No místico [...] começa por operar-se um estreitamento da consciência do mundo exterior, compensado por acrescento intensivo do campo da consciência do mundo interior.
Manuel Laranjeira
A doença da Santidade
proporções óbvias 
entre o místico e o louco
se a regra é a de proporcionalidade então essa é a verdade, o místico é proporcional ao óbvio e o óbvio ao louco, o que não é proporcional não existe.
uma linha vertical desenhada a meio do olho, em frente o olhar óbvio, subindo e descendo a linha, o místico e o louco, incapacitando o caminhar.
o louco corre para dentro, o místico corre para fora, deixando assim o óbvio calmamente no início.
uma nova teoria despede-se da velha com um aperto de mão e seguem em sentidos contrários. o louco e o místico despedem-se com as mãos do mesmo corpo e seguem em cruz.
o místico escreveu uma longa carta ao louco a explicar-lhe que não está sozinho, o louco respondeu, com um pequeno poema, a explicar ao místico que não está acompanhado.
o óbvio pode ter medo. as coisas óbvias podem ter medo e disfarçar para não nos assustarem. os planetas podem ter medo. e se a realidade tem medo de nós - os átomos são mais loucos e místicos que óbvios.
o louco dança com arcos de óbvios à cintura. o erro dança com arcos de loucos à cintura. o óbvio dança com arcos de erros à cintura. a música que ouvem é a mesma. não é mística, nem louca, nem óbvia.
o místico e o louco acreditam que é óbvio acreditar. o óbvio acredita que é místico e louco acreditar. acreditam.
o louco segue a dança das peças, o místico os quadrados pretos e brancos do tabuleiro, o óbvio as regras. ninguém ganhou ainda.
a lágrima do louco é abandonada à saída, a do místico é lançada para cima e a do óbvio é disparada em frente. as lágrimas demoram o mesmo tempo a chegar ao chão.
o místico não utiliza ferramentas, por falta de curiosidade, o louco não distingue as ferramentas da curiosidade, o óbvio utiliza como ferramenta a curiosidade, que repete até à exaustão do material.
o louco tem asas, o místico tem asas, o óbvio pode voar.

3 comments:

josé luís said...

é óbvio que o místico é louco
a mística é uma loucura óbvia
os loucos são óbvios místicos

[variações a-b-c/b-c-a/c-a-b]
[ah... grande texto, este seu :) ]

Joana Espain said...

Bela variação:).

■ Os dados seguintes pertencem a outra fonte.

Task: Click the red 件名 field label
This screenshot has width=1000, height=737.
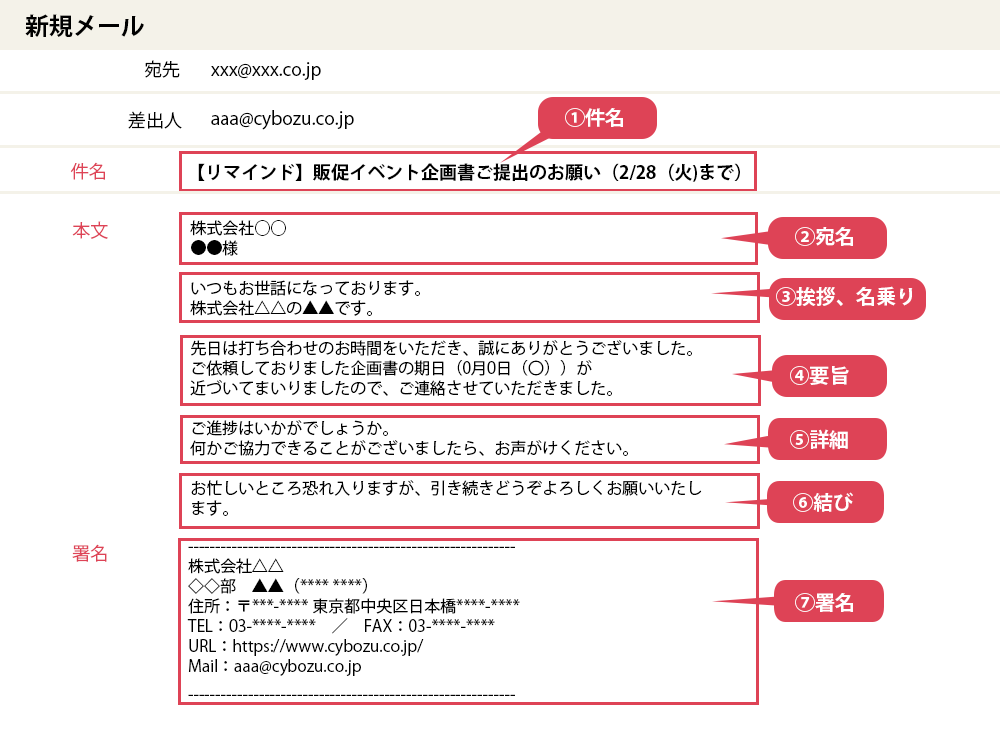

Obrigada pela visita!

josé ferreira said...

Joana
muito original esta dança que mistura tudo, o óbvio, o louco e o místico, partindo de uma premissa de partida, logo no início, uma proporcionalidade que existe e justifica. Concluindo "acreditam" embora não saibam, não se apercebam que há "proporções óbvias" entre todos eles.